Tuesday, December 23, 2014

Just Mercy by Bryan Stevenson

Just Mercy by Bryan Stevenson was an amazing biography of sorts from the executive director of the Equal Justice Initiative in Alabama and professor at NYU Law School. Stevenson has argued multiple times before the Supreme Court and won the MacArthur Foundation Genius Grant and his work initially focused on representing death row prisoners and since has included the cause of helping youth imprisoned as adults and serving life sentences.

Stevenson in 1983 was a Harvard Law student working in Georgia on an internship and he notes in the book visiting a death row inmate and how many of those on death row didn't have anyone that would represent them in appeals, and in some cases they wound up there after convictions that included uninterested defense council. In 1989, Stevenson opened a law center dedicated to providing free legal service to those on death row in Alabama and a quote of his at the end of the introduction was "the true measure of our character is how we treat the poor, the disfavored, the accused, the incarcerated, and the condemned."

Much of the story is around the case of Walter McMillian, a black man in Alabama sent to death row after being convicted of the 1986 murder of an 18 year old woman, even though he was at a family gathering of dozens during the time of the murder.

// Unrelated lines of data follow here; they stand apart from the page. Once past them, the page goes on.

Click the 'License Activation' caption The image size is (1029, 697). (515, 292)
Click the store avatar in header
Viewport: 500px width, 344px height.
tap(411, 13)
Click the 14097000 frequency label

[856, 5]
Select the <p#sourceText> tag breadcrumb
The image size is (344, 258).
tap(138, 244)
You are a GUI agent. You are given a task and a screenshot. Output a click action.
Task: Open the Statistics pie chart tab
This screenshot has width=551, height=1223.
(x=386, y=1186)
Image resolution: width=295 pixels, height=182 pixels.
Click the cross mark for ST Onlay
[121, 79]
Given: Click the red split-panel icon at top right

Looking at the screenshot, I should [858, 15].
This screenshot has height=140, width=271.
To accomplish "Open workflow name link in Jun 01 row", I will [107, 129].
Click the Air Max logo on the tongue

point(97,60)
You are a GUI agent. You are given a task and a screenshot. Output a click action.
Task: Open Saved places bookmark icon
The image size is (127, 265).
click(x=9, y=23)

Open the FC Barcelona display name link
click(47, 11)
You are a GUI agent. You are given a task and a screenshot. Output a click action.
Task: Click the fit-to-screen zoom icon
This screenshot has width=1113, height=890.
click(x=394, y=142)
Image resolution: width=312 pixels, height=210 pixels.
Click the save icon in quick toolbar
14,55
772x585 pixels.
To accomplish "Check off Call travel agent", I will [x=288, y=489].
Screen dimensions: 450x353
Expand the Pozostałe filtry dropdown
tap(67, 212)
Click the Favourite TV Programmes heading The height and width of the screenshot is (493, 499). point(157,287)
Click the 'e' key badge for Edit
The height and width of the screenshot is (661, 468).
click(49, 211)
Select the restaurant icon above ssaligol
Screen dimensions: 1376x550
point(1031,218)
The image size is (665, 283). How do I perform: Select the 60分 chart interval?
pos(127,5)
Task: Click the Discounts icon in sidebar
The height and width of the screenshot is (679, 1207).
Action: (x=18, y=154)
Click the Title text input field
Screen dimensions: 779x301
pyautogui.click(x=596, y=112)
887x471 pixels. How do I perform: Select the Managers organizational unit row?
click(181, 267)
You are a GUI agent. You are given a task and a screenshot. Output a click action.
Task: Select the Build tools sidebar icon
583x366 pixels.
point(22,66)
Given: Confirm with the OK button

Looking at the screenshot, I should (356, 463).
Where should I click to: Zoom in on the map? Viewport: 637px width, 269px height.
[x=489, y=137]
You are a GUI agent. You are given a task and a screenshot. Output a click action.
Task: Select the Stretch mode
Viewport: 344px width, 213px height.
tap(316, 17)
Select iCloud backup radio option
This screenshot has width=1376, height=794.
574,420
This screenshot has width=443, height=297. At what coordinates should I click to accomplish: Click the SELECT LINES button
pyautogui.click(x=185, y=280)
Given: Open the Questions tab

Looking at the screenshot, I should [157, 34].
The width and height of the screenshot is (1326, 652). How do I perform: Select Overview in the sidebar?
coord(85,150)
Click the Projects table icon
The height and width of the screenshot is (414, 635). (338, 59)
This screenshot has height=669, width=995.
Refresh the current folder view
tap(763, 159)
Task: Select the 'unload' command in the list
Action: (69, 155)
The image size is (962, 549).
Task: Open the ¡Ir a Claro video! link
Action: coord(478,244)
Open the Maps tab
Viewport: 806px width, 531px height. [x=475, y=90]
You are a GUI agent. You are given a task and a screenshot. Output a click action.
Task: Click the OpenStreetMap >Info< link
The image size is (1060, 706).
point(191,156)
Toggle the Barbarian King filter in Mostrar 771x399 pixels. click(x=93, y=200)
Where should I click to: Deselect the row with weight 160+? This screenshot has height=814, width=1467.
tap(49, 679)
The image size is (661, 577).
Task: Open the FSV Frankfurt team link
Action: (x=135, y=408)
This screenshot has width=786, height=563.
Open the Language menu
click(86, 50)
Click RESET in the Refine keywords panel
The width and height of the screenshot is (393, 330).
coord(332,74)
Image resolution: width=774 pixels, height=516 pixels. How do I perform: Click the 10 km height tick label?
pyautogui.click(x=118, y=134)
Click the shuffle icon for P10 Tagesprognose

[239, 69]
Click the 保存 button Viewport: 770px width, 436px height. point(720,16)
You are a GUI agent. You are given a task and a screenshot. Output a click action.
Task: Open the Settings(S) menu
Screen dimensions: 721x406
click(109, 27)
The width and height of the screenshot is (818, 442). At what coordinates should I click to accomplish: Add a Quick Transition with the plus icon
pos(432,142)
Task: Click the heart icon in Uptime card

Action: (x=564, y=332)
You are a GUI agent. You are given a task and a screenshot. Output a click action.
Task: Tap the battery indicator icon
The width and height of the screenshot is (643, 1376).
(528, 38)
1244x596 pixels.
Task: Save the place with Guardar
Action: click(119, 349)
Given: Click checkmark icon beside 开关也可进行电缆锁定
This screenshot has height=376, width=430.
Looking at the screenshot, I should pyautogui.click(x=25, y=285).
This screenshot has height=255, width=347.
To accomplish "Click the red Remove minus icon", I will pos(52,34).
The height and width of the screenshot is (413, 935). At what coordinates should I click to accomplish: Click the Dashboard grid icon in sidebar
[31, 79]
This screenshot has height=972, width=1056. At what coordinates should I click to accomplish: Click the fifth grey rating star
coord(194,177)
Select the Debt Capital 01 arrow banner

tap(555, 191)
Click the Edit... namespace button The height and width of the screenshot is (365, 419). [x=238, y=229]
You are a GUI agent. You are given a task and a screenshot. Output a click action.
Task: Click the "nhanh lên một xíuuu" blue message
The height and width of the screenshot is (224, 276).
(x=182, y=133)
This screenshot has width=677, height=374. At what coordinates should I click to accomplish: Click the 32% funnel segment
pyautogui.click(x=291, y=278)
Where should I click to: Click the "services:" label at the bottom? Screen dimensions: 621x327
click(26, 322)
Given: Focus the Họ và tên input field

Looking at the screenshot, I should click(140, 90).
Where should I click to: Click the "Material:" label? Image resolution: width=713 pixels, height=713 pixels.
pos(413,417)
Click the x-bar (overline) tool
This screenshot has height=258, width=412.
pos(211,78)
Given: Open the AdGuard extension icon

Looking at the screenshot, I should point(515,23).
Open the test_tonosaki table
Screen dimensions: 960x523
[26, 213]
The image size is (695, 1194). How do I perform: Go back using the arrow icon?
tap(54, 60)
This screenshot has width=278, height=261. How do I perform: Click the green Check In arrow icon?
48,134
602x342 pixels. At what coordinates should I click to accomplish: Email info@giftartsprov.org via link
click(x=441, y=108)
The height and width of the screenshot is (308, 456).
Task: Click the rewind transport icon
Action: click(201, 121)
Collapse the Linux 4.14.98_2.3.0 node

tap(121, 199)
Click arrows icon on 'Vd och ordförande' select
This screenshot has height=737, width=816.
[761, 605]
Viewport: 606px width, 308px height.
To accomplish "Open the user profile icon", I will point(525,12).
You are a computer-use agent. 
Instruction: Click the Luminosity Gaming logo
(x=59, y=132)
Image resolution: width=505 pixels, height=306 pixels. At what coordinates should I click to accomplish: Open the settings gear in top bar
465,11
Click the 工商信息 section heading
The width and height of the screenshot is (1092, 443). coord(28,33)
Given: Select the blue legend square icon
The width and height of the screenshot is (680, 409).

McMillian was arrested based on the testimony of someone implicated in another murder and who agreed to testify against McMillian in exchange for a reduced sentence. When that person recanted his story prior to trial, he was sent to death row, again, prior to any conviction, and then moved back to a more standard prison once he again agreed to testify against McMillian. Stevenson began representing McMillian after his conviction and sentence of death and the first effort Stevenson made to get him freed came when someone came forward with evidence that made the states corroborating accomplice witness testimony impossible, and that person was immediately arrested for perjury in an attempt to intimidate them. Eventually, McMillian was completely exonerated in 1993, five years after being sentenced to die in prison.

Stevenson later in the book wrote of death sentences being handed down to the mentally ill and mothers wrongly convicted of murder after having a stillborn baby, along with children being tried as adults and sentenced to life imprisonment without parole. Covered towards the end was how Stevenson argued before the Supreme Court on this question of children serving life sentences, especially as a result of crimes committed at 13-14 years old or non-homicide crimes, and in May 2010 the Court ruled that life imprisonment without the possibility of parole for children convicted of non-homicide crimes is cruel and unusual and not permitted.